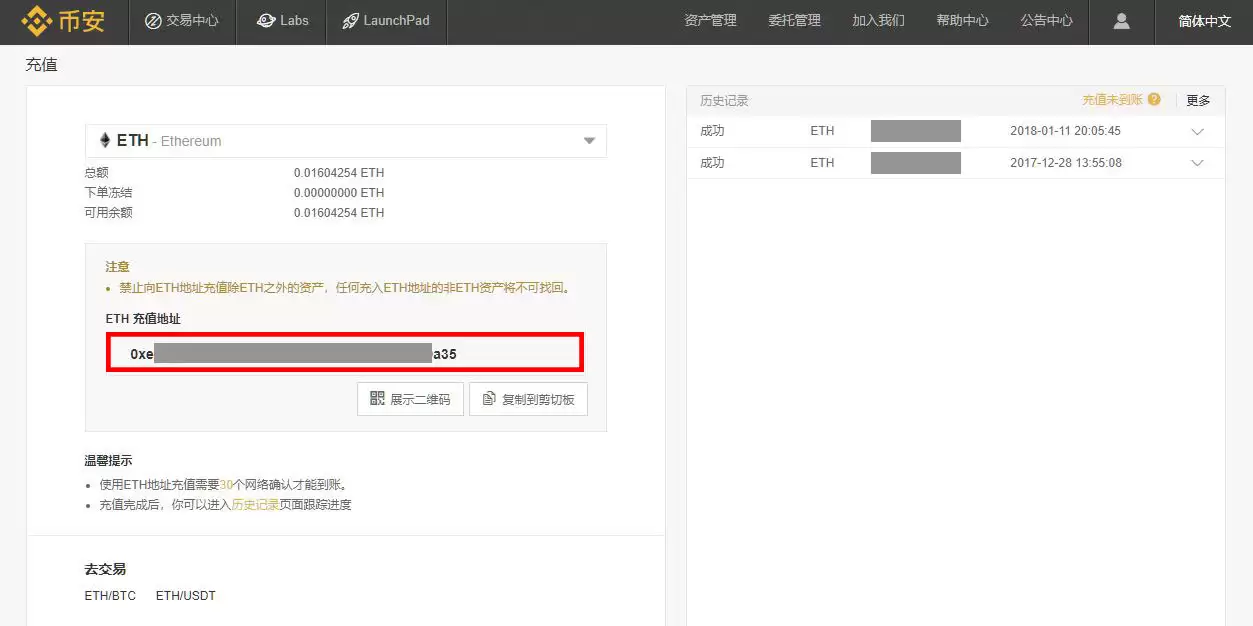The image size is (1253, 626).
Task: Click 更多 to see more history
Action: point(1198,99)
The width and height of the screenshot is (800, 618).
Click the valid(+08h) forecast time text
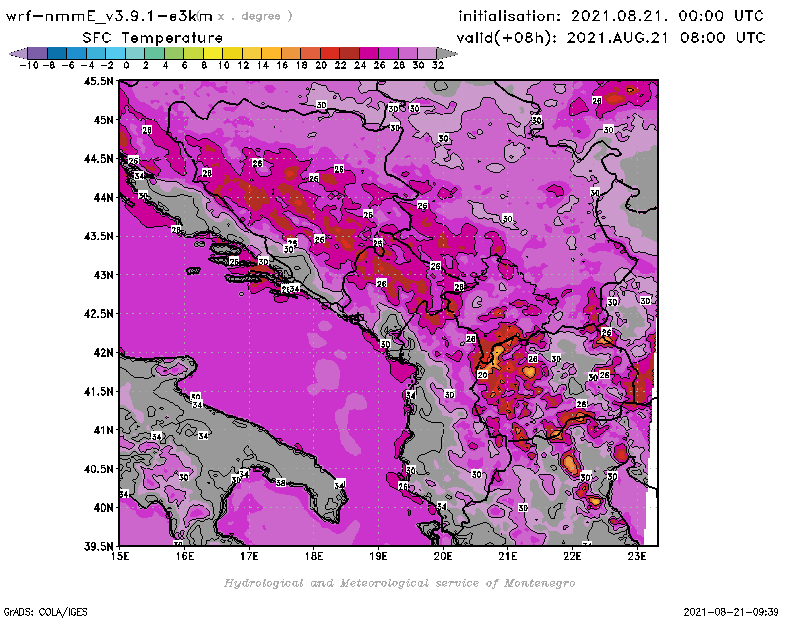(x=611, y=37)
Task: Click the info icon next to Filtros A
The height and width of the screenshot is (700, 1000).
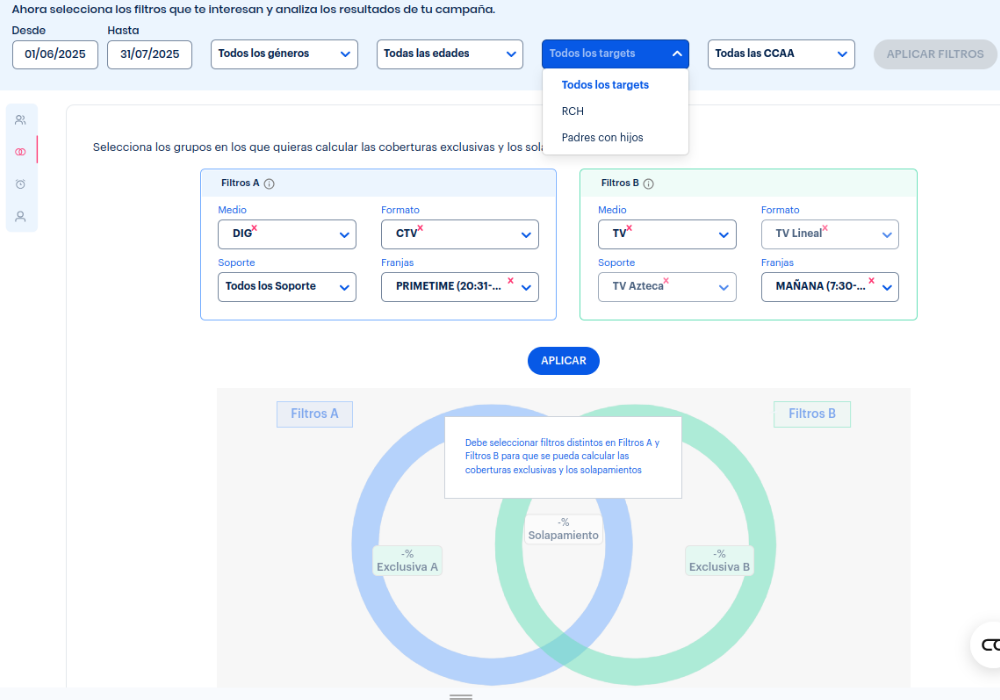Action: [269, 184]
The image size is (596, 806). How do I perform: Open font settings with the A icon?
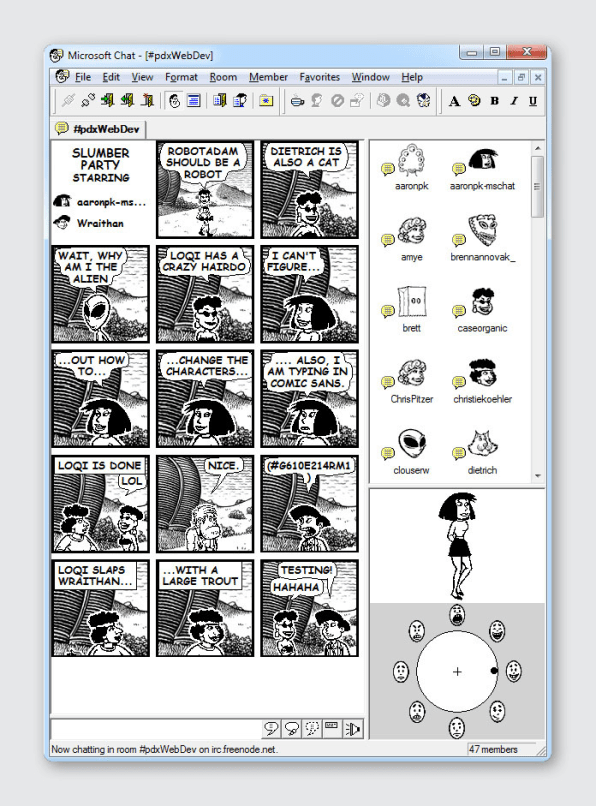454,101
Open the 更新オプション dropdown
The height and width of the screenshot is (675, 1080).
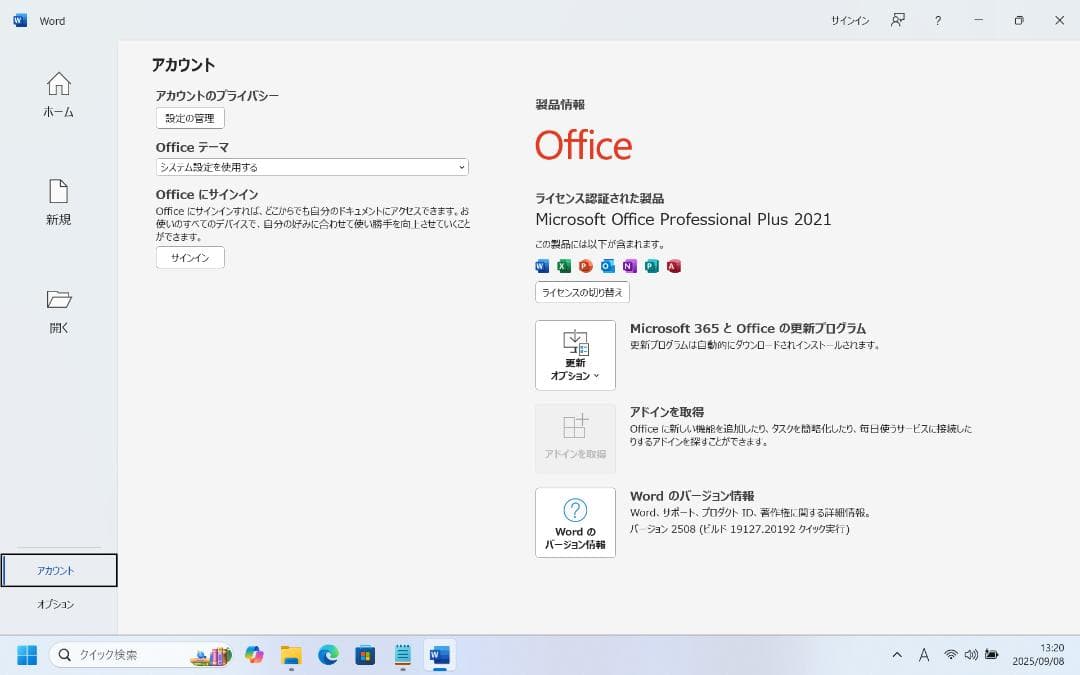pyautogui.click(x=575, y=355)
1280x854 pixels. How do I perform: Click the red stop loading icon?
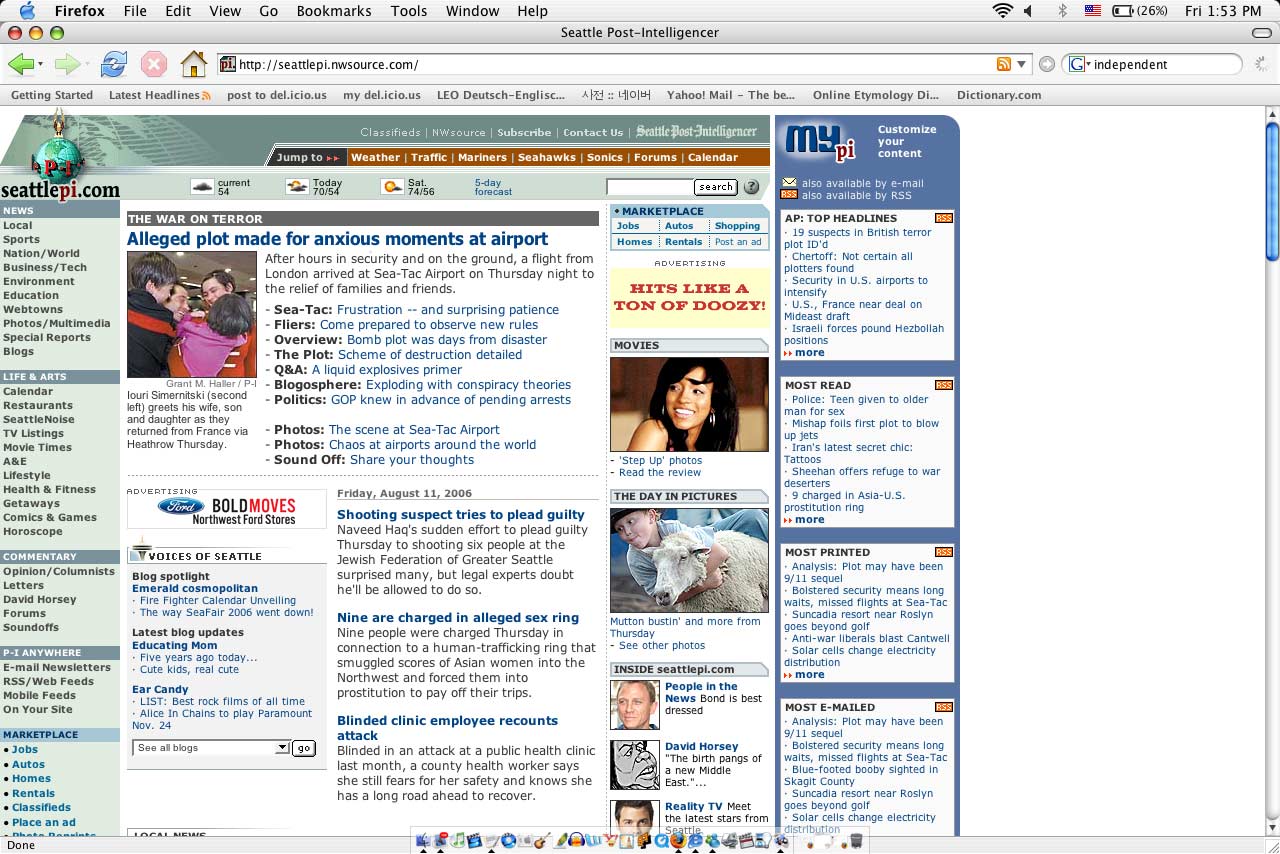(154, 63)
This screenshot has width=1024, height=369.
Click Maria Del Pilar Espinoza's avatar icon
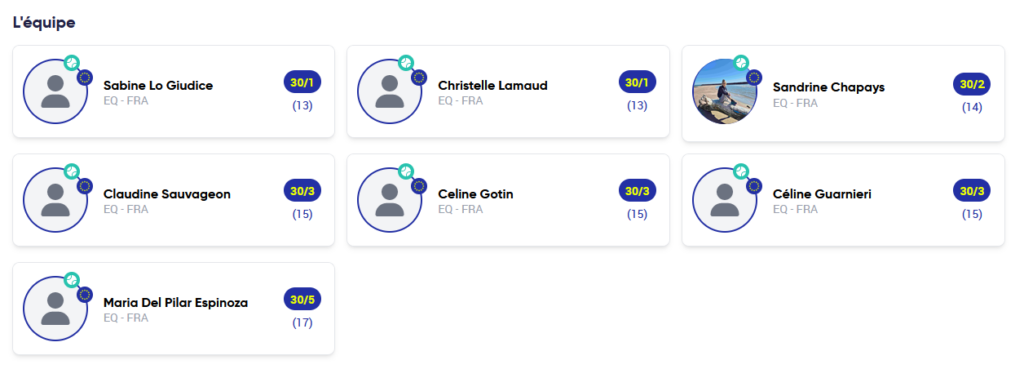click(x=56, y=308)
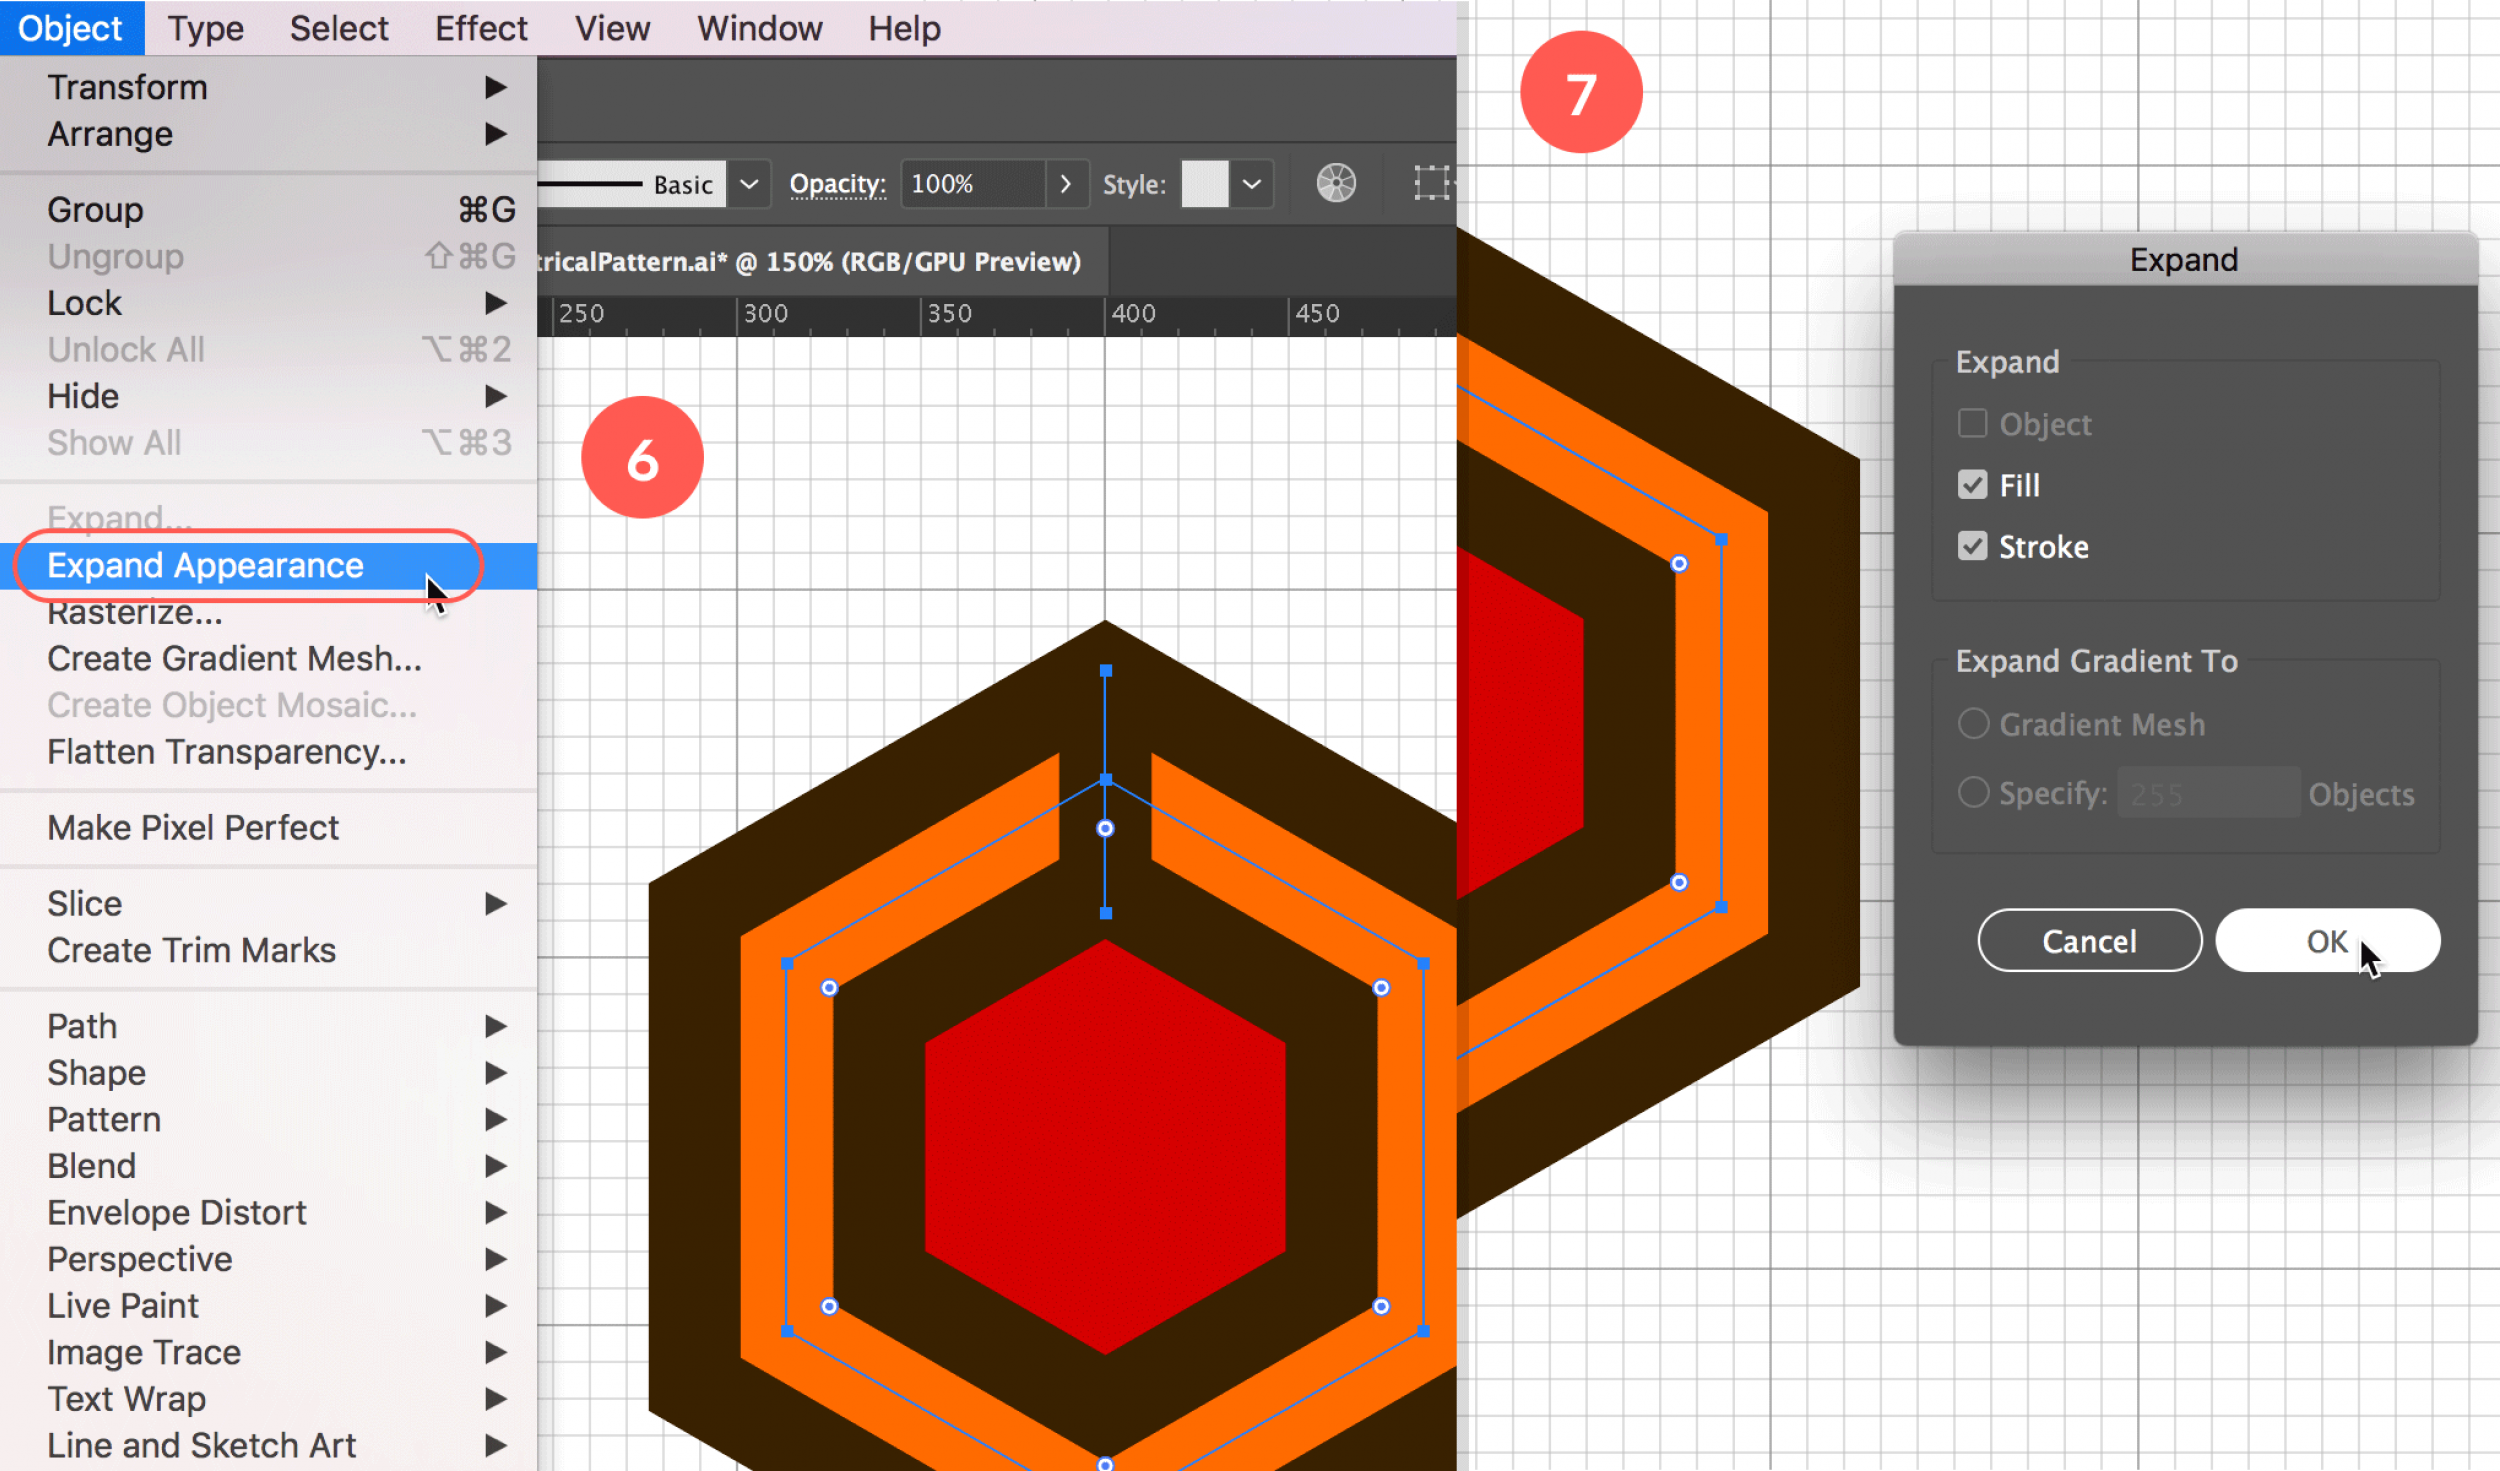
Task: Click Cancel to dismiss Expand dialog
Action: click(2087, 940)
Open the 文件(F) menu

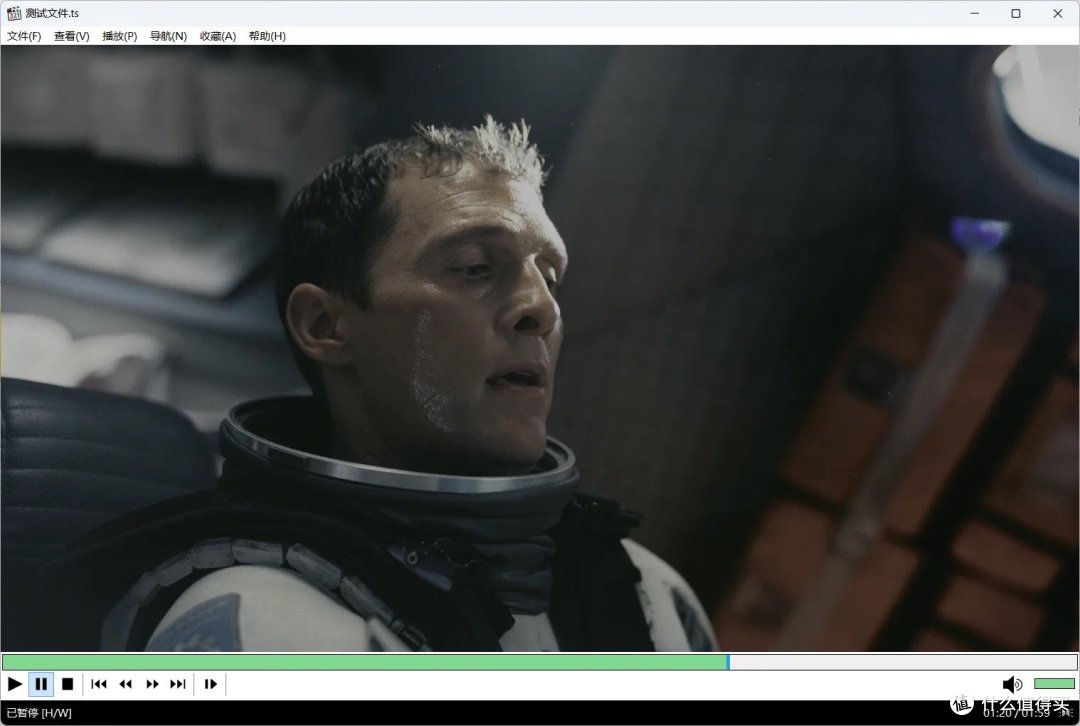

Task statement: Rewrite all of the data above with every "screenshot" changed to "screen capture" and nothing else altered, and omit the pictures from your answer.

Answer to this task:
The image size is (1253, 626).
Task: Click 更多 to see more history
Action: point(1198,99)
The width and height of the screen capture is (800, 618).
Click the valid(+08h) forecast time text
(x=611, y=37)
Task: Click the info icon next to Filtros A
The height and width of the screen capture is (700, 1000).
Action: [269, 184]
The image size is (596, 806). How do I perform: Open font settings with the A icon?
454,101
Open the 更新オプション dropdown
The height and width of the screen capture is (675, 1080).
pyautogui.click(x=575, y=355)
1280x854 pixels. How do I perform: Click the red stop loading icon?
(154, 63)
This screen capture has width=1024, height=369.
Click Maria Del Pilar Espinoza's avatar icon
click(x=56, y=308)
Task: Click Cancel to dismiss Expand dialog
Action: click(2087, 940)
Open the 文件(F) menu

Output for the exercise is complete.